MyJSON
Query playground

Real jq, right in your browser.

Run actual jq 1.8 — the canonical engine, compiled to WebAssembly — to transform and reshape JSON. Live results as you type, a snippet library for the common patterns, and a raw-output toggle. Nothing is uploaded.

Runs entirely in your browser

The real jq, not a subset

Genuine jq 1.8 compiled to WASM — pipes, select, map, group_by, string interpolation, the whole language. Not a partial reimplementation.
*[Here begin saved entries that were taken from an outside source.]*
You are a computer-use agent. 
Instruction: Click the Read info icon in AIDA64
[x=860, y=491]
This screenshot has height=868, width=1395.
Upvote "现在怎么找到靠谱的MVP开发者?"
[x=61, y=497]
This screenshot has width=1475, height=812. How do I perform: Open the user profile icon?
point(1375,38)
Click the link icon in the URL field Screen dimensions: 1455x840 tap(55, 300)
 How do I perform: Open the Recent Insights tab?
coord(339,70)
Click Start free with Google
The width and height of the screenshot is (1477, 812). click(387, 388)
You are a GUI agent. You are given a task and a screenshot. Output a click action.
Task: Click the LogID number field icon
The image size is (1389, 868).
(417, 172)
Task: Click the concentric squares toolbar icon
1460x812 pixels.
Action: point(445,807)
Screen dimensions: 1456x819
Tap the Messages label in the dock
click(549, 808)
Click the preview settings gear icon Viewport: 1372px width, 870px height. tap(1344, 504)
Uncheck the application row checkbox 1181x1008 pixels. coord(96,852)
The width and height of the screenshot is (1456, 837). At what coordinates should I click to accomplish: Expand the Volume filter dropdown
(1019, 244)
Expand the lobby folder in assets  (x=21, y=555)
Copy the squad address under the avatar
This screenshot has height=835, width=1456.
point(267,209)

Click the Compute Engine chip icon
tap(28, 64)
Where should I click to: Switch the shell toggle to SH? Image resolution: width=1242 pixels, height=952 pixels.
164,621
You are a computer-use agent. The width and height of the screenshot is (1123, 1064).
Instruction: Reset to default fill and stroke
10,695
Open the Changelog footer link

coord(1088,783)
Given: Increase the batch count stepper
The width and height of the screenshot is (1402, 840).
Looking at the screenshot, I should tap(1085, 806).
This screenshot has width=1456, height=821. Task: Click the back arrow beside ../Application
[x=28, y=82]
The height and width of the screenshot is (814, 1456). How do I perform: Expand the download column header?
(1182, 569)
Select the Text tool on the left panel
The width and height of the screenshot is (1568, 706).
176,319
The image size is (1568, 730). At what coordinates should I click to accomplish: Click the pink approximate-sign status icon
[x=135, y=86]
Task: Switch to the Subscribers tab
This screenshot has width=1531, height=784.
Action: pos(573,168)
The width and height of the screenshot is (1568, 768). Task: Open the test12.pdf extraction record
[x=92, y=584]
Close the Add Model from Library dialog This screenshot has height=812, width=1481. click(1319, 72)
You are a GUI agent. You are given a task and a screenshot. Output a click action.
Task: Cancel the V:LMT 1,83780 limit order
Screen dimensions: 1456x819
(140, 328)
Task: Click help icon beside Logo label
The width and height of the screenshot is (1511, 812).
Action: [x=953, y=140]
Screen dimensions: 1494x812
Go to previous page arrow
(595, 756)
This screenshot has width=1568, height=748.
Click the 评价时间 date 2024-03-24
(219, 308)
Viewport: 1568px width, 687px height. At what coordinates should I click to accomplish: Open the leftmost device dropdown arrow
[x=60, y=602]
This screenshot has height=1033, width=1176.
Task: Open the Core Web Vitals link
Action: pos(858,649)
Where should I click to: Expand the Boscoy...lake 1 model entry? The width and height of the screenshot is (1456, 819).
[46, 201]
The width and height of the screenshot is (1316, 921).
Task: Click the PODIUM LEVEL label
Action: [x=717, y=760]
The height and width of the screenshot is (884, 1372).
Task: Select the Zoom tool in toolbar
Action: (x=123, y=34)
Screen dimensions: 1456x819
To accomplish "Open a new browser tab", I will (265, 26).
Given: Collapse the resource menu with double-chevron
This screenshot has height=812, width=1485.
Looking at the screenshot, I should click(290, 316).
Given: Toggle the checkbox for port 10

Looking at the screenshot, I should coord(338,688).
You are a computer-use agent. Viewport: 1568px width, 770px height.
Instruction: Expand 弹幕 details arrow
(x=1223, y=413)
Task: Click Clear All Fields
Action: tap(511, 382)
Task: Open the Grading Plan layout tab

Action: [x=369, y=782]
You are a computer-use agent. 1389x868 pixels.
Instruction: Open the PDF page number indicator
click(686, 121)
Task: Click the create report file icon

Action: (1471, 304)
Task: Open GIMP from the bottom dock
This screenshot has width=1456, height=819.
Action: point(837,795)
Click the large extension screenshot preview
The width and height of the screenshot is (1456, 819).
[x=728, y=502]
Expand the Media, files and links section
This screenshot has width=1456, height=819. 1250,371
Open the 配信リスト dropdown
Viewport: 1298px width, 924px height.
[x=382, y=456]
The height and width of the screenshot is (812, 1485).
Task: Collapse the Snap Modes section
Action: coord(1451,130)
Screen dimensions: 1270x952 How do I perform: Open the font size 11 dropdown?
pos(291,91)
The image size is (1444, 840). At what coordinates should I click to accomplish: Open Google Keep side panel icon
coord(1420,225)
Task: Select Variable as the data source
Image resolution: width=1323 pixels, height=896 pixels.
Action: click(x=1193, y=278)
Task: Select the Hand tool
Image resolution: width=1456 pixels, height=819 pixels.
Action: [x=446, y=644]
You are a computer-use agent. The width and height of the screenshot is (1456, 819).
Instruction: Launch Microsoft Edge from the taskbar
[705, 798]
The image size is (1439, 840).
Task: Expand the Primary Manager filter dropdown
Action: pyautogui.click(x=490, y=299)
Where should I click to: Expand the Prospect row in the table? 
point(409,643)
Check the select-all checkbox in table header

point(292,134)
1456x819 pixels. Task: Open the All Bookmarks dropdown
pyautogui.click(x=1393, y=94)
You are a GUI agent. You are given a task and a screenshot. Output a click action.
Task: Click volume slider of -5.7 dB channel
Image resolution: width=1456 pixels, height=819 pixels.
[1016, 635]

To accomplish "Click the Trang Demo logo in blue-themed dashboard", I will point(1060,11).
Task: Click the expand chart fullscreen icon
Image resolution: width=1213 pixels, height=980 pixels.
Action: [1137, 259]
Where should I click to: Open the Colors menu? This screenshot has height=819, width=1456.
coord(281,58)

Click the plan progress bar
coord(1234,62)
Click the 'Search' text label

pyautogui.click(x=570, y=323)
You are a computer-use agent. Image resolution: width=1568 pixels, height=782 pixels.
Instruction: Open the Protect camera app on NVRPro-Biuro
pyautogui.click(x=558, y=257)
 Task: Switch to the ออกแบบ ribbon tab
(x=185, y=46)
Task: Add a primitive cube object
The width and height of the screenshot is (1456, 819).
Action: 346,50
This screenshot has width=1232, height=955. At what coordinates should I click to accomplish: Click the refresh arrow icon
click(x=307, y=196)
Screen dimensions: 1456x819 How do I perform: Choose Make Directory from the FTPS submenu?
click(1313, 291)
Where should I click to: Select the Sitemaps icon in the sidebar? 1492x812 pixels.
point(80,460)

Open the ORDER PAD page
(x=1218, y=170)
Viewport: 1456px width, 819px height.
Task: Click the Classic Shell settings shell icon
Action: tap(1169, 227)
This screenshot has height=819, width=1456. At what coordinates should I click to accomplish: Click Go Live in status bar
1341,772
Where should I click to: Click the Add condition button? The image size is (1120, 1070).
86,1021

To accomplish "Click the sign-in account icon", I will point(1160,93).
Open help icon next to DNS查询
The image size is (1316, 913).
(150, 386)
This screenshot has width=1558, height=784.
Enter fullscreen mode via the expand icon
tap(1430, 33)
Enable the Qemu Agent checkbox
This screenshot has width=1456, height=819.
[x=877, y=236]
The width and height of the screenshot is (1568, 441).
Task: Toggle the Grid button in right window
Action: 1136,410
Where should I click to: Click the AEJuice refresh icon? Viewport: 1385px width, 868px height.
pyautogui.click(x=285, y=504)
Transform, don't just extract

JSONPath reads values; jq reshapes them. Build new objects, filter, group, and aggregate. Pick the right tab for the job.

Snippets + raw output

Common filters one click away (.[] | select(.active), group_by, map). Toggle --raw-output to emit strings without quotes.

Fully local & private

jq runs as WebAssembly embedded in the page — no upload, no server, no network. Open DevTools and watch: zero requests.

FAQ

Is this the real jq?
Yes — it's jq 1.8, the canonical C implementation compiled to WebAssembly via jq-wasm. Expressions behave exactly like the jq CLI.
Does my JSON get uploaded?
No. The jq engine is WebAssembly embedded in the page — it runs entirely on your device. Open your browser's Network tab and run a query: you'll see zero requests. This is the same privacy guarantee as the rest of MyJSON.
jq vs JSONPath — which should I use?
JSONPath (also in the Query view) is for reading/extracting values. jq is for transforming — reshaping objects, filtering, grouping, aggregating. If you're building a new shape from the input, use jq.
What's the raw-output toggle?
jq's --raw-output (-r): when a result is a string, emit it without the surrounding quotes — handy for piping values out as plain text.
Is there a size limit?
Large documents are handed to a background Web Worker so the editor stays responsive. Very large inputs will be slower (jq runs in WASM), but it won't freeze the page.